• _DOCUMENT EXTRACT_:
BEGIN
The Stanley Parable may last only four or five hours but it's a one of a kind experience that will have you smiling, chuckling, laughing, confused, reeling from momentary shock and surprise in response to the myriad paths your choices will take you. It's a game tailor made for discussions and excited recollections of your favorite moments and discoveries. More than any other experience this year, it's a game for gamers, in the way it plays with, subverts, comments on the expectations and tropes of the medium. You need to play The Stanley Parable.


Defining moment: The thing about Stanley Parable is that you can't talk about anything specific without spoiling something great, but there was one moment that made me smile and surprised me more than anything else I've played all year. Let's just any gamer will get one hell of a kick out of it.
 
NEO Scavenger - Demo on Steam/$9.99 (PC, Mac, Linux)
http://bluebottlegames.com/main/node/2

One of the few turn-based roguelikes I've enjoyed, and set in brutal gritty apocalyptic world where life is short and cheap, and death can come from any angle, from the raiders tracking your footsteps to the cold night air. Sleep in the rain without a sleeping bag? Prepare to come down with severe hypothermia overnight or maybe you'll just freeze to death. Run away from bandits over treacherous terrain? Maybe you'll trip and break a rib. Forgo sleep and stay on the move? You'll pass out from exhaustion. Get cut in a fight? You'd better have painkillers and bandages to prevent the wound from getting infected. Forget to hide your tracks before sleeping? The raiders will have found you by morning. The wealth of options and variables to consider are astounding.
END
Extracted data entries
BEGIN
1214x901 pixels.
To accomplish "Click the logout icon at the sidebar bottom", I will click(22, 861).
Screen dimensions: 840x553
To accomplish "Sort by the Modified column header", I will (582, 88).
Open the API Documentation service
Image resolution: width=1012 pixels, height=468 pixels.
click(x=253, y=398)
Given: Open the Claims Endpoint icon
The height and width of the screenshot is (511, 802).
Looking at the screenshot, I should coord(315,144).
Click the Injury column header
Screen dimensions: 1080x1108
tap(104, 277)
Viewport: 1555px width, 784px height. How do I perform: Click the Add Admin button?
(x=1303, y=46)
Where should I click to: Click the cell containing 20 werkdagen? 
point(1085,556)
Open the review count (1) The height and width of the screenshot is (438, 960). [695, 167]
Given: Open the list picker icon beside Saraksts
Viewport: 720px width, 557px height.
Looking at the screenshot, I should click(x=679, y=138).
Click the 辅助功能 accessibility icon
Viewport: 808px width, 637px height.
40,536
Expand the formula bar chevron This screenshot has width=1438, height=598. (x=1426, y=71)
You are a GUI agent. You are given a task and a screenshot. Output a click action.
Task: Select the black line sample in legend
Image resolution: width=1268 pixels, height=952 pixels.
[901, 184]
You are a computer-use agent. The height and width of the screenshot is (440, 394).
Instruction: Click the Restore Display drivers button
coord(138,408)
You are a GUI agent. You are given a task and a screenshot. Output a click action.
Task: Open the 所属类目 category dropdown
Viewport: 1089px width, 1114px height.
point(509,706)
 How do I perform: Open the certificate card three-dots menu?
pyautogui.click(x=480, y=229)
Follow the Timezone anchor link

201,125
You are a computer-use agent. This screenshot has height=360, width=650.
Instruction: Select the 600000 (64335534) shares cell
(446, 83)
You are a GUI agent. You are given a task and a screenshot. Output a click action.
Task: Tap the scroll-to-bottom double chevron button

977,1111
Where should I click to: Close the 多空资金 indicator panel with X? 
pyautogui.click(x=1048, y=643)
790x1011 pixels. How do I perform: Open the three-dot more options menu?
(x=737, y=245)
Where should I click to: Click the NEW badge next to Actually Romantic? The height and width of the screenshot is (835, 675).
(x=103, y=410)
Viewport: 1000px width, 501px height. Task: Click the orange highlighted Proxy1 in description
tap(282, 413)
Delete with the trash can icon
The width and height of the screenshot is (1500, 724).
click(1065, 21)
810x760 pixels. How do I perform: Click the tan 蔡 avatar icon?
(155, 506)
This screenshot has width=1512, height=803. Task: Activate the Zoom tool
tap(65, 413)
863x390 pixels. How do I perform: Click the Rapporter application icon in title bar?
END
• _WHAT IS BEING ASKED_:
Can you repeat the part of the game review excerpt starting at "Defining moment: The" and ending at "kick out of it."?

• _ANSWER AREA_:
Defining moment: The thing about Stanley Parable is that you can't talk about anything specific without spoiling something great, but there was one moment that made me smile and surprised me more than anything else I've played all year. Let's just any gamer will get one hell of a kick out of it.